## PROBLEM DESCRIPTION
Report the lines of the data below that contain the string "radio".

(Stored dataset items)

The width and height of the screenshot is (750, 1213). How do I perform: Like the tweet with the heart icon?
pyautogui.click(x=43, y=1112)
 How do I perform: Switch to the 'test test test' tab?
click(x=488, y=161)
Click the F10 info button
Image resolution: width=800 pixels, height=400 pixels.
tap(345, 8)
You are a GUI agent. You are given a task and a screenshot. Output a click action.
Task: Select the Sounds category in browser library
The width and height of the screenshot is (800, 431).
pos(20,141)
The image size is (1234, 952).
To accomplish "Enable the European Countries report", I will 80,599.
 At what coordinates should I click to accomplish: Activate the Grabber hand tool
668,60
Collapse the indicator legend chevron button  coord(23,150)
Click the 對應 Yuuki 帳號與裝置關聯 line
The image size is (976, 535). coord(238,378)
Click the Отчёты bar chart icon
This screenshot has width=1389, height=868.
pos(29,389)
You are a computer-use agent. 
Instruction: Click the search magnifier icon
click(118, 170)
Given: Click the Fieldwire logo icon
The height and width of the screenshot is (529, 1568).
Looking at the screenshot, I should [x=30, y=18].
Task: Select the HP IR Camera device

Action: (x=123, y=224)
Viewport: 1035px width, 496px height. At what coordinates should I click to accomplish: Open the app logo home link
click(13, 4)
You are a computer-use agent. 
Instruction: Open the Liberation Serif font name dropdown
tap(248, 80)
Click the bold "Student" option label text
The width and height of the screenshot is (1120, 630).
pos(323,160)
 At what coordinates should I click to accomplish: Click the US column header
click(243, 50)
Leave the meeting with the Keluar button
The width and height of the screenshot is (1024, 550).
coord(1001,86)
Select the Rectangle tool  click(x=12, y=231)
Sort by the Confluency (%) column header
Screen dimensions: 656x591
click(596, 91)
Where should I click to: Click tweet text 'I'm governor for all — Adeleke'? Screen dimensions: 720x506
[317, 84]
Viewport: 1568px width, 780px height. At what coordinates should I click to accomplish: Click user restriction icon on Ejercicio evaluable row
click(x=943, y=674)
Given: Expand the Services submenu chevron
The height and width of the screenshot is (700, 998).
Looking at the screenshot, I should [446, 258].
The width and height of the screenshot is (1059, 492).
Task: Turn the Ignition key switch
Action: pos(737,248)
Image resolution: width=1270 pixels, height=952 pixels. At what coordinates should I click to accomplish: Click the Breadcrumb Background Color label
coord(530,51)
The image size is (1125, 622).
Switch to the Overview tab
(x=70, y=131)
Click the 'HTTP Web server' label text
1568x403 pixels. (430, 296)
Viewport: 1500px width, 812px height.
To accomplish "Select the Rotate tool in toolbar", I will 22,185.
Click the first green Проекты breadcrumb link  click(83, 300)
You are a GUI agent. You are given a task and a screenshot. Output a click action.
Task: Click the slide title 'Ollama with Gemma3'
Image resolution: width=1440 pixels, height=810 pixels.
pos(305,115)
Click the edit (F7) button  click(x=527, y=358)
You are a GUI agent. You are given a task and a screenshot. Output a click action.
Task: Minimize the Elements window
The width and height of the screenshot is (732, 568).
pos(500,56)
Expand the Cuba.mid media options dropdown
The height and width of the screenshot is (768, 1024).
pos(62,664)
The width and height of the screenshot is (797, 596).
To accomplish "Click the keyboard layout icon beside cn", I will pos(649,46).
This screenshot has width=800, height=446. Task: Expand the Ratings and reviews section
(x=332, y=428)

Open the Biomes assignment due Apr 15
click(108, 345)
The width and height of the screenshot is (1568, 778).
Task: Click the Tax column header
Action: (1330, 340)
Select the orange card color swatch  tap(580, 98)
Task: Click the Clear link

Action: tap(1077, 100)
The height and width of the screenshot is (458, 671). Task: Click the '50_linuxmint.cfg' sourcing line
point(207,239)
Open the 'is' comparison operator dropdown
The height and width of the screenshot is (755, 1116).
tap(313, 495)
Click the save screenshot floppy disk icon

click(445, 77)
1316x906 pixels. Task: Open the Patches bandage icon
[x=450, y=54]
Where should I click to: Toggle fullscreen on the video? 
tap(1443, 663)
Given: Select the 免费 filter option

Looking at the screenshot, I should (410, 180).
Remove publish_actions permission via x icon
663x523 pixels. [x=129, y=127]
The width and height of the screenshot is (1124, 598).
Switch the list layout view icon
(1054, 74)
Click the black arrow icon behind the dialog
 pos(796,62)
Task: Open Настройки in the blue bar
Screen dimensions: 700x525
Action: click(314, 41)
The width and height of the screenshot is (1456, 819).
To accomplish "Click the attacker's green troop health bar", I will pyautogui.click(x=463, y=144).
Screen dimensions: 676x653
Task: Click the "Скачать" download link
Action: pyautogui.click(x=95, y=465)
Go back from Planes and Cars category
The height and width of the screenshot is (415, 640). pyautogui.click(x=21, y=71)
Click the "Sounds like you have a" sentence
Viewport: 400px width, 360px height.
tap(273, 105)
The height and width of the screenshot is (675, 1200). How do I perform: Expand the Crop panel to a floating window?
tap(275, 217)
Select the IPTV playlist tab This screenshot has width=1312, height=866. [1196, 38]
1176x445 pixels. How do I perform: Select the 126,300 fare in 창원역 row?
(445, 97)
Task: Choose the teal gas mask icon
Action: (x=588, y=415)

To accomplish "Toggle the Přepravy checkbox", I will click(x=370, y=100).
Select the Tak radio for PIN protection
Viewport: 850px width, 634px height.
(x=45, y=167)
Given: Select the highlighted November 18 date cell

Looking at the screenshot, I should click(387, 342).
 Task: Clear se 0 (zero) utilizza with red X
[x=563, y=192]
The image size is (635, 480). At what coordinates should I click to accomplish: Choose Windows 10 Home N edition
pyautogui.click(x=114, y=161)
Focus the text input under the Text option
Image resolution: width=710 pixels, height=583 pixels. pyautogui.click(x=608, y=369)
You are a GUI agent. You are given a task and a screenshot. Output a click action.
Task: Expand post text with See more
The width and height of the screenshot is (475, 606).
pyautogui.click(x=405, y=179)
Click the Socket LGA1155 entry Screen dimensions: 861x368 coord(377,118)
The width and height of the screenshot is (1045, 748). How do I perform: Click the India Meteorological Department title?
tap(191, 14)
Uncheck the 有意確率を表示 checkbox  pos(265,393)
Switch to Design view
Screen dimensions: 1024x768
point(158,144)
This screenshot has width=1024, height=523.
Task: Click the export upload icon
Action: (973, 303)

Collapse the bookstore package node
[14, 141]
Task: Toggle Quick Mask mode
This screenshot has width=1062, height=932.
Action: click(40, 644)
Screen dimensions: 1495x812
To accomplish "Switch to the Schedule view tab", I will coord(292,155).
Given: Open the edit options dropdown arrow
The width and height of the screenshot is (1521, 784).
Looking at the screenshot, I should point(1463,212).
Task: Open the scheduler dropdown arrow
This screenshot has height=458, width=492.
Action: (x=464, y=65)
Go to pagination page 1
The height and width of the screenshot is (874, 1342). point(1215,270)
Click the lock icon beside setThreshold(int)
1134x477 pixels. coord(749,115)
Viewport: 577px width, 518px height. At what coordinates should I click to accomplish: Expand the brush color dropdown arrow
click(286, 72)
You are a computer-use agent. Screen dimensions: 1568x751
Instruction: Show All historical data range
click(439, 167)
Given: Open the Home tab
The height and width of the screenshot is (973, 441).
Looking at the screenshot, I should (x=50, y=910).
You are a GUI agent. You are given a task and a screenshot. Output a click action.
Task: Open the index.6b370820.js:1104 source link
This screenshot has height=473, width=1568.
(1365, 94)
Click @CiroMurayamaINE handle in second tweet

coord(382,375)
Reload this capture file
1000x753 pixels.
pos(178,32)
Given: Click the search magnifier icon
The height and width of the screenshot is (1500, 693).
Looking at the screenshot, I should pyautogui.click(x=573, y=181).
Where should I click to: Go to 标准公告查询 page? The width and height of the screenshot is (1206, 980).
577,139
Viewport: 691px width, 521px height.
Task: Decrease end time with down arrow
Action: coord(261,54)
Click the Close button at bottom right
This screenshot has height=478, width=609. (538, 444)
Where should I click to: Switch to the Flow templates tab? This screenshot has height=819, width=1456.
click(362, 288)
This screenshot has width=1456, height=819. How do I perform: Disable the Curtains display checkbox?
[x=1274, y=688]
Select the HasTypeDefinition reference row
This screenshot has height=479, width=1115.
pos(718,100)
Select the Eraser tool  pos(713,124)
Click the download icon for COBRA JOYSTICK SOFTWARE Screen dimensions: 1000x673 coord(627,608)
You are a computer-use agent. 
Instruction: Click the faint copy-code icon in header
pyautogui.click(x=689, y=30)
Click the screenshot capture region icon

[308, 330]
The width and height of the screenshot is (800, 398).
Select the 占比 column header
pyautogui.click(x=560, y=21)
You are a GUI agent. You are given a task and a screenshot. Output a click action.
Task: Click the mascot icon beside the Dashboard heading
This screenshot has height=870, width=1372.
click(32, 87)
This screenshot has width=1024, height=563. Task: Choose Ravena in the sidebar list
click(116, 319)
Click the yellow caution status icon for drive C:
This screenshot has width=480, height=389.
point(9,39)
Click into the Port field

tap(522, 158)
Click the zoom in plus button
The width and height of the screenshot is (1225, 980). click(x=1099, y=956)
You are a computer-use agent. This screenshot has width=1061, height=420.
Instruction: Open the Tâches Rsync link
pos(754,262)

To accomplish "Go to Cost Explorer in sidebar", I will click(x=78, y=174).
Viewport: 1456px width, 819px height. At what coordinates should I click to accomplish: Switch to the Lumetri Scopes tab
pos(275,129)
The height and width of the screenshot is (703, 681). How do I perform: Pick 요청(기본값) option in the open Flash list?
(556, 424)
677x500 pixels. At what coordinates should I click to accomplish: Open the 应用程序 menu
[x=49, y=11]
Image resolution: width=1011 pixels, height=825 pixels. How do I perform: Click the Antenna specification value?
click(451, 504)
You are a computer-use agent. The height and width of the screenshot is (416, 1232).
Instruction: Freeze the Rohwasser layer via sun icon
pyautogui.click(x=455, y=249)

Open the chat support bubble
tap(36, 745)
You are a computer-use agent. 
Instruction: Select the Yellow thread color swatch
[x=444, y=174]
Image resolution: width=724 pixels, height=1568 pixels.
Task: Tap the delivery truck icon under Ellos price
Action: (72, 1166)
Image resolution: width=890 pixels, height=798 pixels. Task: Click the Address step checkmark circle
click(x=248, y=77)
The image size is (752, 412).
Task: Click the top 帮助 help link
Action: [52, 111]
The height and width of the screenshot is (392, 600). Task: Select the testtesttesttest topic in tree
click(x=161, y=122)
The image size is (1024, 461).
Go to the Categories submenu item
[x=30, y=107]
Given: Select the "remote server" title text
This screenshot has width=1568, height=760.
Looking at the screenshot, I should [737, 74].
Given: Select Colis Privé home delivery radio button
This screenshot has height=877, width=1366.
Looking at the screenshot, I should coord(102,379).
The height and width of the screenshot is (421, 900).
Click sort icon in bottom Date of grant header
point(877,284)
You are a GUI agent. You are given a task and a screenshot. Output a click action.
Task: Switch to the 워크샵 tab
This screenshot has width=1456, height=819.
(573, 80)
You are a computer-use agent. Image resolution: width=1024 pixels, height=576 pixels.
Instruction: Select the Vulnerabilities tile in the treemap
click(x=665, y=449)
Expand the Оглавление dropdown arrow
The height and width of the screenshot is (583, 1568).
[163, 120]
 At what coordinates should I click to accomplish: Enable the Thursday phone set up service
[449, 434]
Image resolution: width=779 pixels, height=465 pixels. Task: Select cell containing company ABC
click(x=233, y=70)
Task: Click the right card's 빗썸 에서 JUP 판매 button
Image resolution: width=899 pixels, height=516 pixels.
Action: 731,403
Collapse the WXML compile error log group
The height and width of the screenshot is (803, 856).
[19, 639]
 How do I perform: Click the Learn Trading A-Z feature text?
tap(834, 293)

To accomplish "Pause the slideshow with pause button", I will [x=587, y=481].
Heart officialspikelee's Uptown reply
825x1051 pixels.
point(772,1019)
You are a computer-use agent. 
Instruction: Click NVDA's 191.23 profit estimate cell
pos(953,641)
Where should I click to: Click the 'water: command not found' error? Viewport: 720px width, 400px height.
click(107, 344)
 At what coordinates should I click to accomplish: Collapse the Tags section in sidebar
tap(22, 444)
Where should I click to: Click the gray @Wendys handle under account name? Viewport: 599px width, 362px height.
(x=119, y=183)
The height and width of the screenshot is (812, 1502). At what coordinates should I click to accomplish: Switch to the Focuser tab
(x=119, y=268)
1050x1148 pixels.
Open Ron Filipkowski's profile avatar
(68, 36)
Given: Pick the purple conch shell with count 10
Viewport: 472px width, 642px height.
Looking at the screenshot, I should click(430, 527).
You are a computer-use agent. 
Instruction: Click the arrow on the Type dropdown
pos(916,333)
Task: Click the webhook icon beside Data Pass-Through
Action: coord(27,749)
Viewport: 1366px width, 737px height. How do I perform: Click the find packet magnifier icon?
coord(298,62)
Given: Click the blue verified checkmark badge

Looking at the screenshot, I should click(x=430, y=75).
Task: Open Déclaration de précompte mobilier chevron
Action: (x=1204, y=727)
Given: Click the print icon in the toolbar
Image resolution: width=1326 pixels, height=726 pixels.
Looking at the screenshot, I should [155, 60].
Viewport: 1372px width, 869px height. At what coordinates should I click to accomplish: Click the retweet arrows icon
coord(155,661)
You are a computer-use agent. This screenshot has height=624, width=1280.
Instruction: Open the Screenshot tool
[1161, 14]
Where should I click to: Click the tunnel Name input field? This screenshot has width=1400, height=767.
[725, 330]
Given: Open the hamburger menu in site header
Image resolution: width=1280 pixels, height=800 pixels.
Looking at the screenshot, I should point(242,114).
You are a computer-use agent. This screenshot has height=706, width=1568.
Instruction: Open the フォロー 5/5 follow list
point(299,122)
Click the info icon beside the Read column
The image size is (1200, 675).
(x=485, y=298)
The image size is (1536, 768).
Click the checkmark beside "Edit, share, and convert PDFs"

## COMPLETED EXERCISE
Select the Tak radio for PIN protection
Given: Select Colis Privé home delivery radio button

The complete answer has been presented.